Müller would probably agree that from her inner conviction she would strive towards clarity rather than 100% accuracy/truth in what she says. Thinking about writing non-fiction, the issue of writing ‘truth’ is also a contested one, and I think I will sabotage myself if I strive to write prose that is 100% true to what I personally am sure of (given memory’s cloudiness, this is a funny prospect in itself) as opposed to clear prose that communicates truth through fictionalised set-pieces (as all writing about memory is… even if the reader take it as ‘real’). So, although my thoughts are convoluted here, their writing is helping me identify the direction I want to go into – I am making DECISIONS about the fundamentals of my project, before I write it. And one of them is that I’m striving for clarity of prose rather than ‘truth’ of experience.
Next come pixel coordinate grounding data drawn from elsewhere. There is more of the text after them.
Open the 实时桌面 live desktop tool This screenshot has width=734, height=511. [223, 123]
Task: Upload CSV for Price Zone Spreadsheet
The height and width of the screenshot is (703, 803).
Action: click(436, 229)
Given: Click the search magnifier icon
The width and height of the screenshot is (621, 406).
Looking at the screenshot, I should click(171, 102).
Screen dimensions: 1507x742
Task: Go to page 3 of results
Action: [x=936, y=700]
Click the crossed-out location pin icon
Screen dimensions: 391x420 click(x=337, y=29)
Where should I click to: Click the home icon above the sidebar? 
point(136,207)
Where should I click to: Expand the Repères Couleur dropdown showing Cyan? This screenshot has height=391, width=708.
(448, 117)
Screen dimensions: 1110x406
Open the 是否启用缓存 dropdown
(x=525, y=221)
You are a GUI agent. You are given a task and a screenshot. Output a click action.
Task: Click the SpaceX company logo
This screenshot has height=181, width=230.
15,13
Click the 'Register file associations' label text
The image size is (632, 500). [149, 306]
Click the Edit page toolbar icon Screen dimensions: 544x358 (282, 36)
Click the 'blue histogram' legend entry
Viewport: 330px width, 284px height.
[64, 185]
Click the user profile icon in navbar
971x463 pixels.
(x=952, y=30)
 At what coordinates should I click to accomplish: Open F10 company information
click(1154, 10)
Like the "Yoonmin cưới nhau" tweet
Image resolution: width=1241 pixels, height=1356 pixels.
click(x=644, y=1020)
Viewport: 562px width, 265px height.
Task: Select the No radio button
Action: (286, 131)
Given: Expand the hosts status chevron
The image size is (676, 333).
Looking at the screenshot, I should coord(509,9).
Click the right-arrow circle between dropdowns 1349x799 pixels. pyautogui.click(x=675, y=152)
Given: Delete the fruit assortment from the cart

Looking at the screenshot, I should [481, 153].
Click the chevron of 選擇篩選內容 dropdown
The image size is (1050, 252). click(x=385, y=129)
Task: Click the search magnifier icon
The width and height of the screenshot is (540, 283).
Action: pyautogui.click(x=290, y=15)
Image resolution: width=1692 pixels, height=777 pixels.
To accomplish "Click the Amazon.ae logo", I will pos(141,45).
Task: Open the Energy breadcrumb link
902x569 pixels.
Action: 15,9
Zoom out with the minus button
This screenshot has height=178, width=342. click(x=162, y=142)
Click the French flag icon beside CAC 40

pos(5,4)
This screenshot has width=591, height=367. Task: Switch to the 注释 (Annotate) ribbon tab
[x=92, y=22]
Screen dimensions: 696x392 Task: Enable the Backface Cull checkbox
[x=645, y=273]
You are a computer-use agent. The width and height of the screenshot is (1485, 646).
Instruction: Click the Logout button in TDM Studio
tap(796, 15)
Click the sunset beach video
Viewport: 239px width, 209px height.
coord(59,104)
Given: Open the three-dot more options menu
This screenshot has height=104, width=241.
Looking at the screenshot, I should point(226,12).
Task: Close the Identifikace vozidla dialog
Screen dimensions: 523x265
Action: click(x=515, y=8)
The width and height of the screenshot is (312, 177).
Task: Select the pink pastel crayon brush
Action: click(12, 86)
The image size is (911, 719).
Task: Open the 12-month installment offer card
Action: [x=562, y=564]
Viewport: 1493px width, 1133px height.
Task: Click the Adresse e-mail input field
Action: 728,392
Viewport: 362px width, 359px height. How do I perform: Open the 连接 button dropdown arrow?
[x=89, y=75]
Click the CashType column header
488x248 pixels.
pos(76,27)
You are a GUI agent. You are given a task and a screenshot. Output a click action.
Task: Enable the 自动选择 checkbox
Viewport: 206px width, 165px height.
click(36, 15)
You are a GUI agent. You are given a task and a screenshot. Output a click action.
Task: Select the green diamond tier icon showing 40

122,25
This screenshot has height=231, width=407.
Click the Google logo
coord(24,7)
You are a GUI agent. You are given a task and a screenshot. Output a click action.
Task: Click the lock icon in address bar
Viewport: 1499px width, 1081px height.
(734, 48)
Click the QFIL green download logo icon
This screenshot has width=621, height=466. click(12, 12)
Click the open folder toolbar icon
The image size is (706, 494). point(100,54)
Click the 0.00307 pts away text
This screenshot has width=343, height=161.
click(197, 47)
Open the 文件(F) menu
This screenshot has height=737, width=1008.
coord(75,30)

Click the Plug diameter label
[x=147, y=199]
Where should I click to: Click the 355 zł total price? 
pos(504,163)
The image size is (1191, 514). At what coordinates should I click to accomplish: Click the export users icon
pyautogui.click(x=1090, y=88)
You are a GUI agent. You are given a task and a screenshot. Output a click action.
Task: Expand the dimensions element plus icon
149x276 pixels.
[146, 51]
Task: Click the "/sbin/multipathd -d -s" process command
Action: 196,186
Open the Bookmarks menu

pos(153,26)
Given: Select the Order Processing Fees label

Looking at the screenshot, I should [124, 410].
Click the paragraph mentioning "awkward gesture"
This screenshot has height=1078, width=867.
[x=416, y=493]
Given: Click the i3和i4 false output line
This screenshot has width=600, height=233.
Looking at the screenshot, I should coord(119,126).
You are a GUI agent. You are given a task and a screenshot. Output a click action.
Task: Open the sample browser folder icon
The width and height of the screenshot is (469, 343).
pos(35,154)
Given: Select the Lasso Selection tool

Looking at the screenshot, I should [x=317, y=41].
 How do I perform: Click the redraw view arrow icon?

I will make shit up to make the text cohere and chime with the resonances of the experience I want to leave there for the reader to embrace. I was thinking about what Anahera said – she didn’t want to write a “trauma narrative” and didn’t want her readers to read her work as such. She is trying through her PhD to decolonise the reader. I like that. I think that’s excellent. I wondered whether there IS a way to actually teach the reader the conventions through which you want them ideally to read your text in order for them to get a certain reading the writer intends, especially if it is one that challenges the norms of their reading experience. I was thinking about writing a letter/prologue/intro to my reader to inform them about how I intended to write the project… but then I wondered whether the impulse of doing this is actually from a sense of wanting validation, like I’m coddling the reader, trying to make them read it in a manner to get them to approve of it. A kind of translation, but of register, of intention. That thought makes me go yuck. Anahera’s stance is culturally-grounded (so is mine!), and I can understand, to some extent, where she is coming from. I think ‘form’ can be a useful decoloniser (or convention-resetter) but only if the reader is willing to be transformed. (I think about my second exercise piece, the Starcraft one, and how it wasn’t particularly accessible, and how important it is for writing itself to WORK to appear welcoming for the reader, EVEN if the form is actually aiming to enact a kind of pedagogy).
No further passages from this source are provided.